Promising Democracy, Imposing Theocracy in Iraq
"It is a good thing that the Iraqi people are now receiving aid, instead of suffering under sanctions. And it is a good thing that the men and women across the Middle East, looking to Iraq, are getting a glimpse of what life in a free country can be like."
-George W. Bush, March 19, 2004
This is from a newly released report from human rights group MADRE called Promising Democracy, Imposing Theocracy: Gender-Based Violence and the U.S. War on Iraq. It looks at the incidence, causes, and legalization of gender-based violence in Iraq since the U.S. invasion.
Amidst the chaos and violence of US-occupied Iraq, the significance of widespread gender-based violence has been largely overlooked. Yet, Iraqi women are enduring unprecedented levels of assault in the public sphere, "honor killings," torture in detention, and other forms of gender-based violence. Women are not only being targeted because they are members of the civilian population. Women—in particular those who are perceived to pose a challenge to the political project of their attackers—have increasingly been targeted because they are women. This report documents the use of gender-based violence by Iraqi Islamists, brought to power by the US overthrow of Iraq's secular Ba'ath regime, and highlights the role of the United States in fomenting the human rights crisis confronting Iraqi women today. Some key points include:
Imposing Theocracy through Gender-Based Violence
Under US occupation, Iraqi women have endured a wave of gender-based violence, including widespread abductions, public beatings, death threats, sexual assaults, "honor killings," domestic abuse, torture in detention, beheadings, shootings, and public hangings. Much of this violence is systematic—directed by the Islamist militias that mushroomed across Iraq after the US toppled the mostly secular Ba'ath regime.

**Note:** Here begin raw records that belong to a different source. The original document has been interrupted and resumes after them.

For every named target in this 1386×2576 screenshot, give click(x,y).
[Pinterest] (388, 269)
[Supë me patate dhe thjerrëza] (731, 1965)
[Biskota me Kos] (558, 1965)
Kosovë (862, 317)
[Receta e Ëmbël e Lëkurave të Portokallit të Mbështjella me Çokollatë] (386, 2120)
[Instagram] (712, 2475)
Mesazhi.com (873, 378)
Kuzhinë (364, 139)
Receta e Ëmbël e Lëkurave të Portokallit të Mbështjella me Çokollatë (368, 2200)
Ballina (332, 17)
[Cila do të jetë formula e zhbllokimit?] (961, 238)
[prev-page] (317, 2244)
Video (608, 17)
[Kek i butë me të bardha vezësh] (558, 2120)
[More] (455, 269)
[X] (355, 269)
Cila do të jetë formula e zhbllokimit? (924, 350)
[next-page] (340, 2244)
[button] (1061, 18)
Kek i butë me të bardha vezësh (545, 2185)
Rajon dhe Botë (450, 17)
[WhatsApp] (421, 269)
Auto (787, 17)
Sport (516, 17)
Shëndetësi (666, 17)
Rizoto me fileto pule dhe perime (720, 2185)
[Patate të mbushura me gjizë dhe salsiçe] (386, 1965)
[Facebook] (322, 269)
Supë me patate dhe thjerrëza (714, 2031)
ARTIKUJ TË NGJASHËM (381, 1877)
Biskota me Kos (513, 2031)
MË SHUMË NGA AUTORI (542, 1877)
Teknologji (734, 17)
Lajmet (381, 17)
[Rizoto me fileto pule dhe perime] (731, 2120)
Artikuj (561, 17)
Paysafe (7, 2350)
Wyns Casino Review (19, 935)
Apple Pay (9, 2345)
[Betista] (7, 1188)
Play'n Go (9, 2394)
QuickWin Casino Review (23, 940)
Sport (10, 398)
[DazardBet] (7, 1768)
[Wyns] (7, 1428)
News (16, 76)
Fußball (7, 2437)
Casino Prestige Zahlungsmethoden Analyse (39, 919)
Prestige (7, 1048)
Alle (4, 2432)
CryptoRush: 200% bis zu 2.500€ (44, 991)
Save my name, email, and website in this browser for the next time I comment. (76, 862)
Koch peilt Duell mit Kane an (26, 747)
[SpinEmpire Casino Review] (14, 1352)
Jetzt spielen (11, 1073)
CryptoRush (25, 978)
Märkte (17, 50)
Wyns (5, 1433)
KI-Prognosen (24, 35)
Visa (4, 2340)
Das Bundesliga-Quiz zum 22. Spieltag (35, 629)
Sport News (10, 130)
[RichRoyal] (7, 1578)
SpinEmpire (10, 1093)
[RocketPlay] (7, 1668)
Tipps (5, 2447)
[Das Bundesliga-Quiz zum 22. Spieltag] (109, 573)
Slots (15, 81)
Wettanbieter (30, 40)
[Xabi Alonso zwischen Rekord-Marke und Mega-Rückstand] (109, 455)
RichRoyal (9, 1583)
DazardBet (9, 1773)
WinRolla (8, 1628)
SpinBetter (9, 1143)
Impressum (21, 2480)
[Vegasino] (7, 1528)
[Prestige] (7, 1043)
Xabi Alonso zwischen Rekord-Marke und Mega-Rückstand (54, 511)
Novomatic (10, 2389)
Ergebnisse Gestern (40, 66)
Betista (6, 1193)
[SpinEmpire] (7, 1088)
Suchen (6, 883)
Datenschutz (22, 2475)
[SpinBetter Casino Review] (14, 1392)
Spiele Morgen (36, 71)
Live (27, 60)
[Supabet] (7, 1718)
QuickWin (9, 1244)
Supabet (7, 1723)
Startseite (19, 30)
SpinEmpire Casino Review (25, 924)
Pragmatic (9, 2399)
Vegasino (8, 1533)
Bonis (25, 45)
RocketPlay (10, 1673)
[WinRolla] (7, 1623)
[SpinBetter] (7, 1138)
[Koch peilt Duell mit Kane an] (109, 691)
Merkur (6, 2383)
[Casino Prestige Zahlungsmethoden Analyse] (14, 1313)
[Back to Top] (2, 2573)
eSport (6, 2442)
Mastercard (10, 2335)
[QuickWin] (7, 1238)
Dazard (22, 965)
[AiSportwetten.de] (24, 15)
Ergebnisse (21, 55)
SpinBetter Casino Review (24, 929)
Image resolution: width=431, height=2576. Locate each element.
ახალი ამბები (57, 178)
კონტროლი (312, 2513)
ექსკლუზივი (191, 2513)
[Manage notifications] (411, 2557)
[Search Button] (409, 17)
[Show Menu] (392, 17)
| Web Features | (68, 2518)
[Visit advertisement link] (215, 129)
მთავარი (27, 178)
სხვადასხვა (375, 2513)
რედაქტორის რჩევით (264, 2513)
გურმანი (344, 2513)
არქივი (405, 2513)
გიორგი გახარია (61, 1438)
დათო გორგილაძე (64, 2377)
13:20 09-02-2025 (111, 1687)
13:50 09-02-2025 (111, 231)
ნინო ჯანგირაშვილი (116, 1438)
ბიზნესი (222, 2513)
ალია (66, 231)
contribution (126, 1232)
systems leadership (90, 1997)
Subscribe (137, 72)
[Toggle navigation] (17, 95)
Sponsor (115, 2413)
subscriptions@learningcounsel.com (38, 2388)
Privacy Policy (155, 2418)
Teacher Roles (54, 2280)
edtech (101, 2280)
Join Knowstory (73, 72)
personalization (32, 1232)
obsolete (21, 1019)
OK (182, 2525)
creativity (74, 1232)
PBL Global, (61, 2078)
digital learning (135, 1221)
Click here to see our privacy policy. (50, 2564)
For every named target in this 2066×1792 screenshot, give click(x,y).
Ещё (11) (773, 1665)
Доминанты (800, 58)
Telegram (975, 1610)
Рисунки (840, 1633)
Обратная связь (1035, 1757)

Like religious fundamentalists in the US and elsewhere, Iraq's Islamists see the subordination of women as a top priority—both a microcosm and a precondition of the social order they wish to establish. As in Iran, Algeria, and Afghanistan, a campaign of violence against women was the first salvo in the Islamists' war to establish a theocracy in Iraq.
First They Came for the Women
Attacks on women began within weeks of the US invasion in 2003. US authorities did nothing to stop the violence, and soon the attacks spread. Within a year, Islamists were killing Iraqi artists, intellectuals, professionals, ethnic and religious minorities, lesbians and gays—indeed, anyone whom the Islamists perceived as a threat to their agenda. Women, who are seen as the carriers of group identity, have remained in the cross-hairs of Iraq's warring sectarian militias. Iraqi women's organizations report that militias "are taking revenge on each other by raping women," and targeting Christian women with rape and assassination as part of a broader attack on that community.
Iraq's War on Women: Made in the USA
Women have been systematically attacked by theocratic militias on both sides of the sectarian divide, but the most widespread violence has been committed by the Shiite militias affiliated with the US-backed government—the Badr Brigade and Mahdi Army. These groups have waged their campaign of terror against women with weapons, training, and money provided by the US under a policy called the "Salvador Option."
Gender War, Civil War
Neither the mainstream press, the alternative media, nor the anti-war movement has identified the connections between the attack on Iraqi women and the spiraling violence that has culminated in civil war. But violence against women is not incidental to Iraq's mounting civilian death toll and civil war—it is a key to understanding the wider crisis. Indeed, the twin crises plaguing Iraqi civilians—gender based violence and civil war—are deeply intertwined. For example, in the legal arena, the same provisions of the US-brokered constitution that codify gender discrimination (Articles 39 and 41) also lay the groundwork for sectarian violence: these articles establish separate laws on the basis of sex and religious affiliation.
Democracy and Women's Rights: Two Sides of the Same Coin
Although most assaults on women occur in public, violence against Iraqi women continues to be perceived mainly as a "private" or family matter, somehow outside the realm of "politics." Moreover, the characterization of violence against Iraqi women as "cultural" in nature deemphasizes the ways that such violence is used as a means toward political ends and obscures the role of the United States in fomenting gender-based violence.
Contrary to its rhetoric and its legal obligations under the Hague and Geneva Conventions, the Bush Administration has refused to protect women's human rights in Iraq. In fact, it has decisively traded women's rights for cooperation from the Islamists whom it boosted to power.
A re-telling of the Iraq War from the perspective of Iraqi women illuminates the strong links between women's human rights and democratic rights in general and the Bush Administration's clear contempt for both.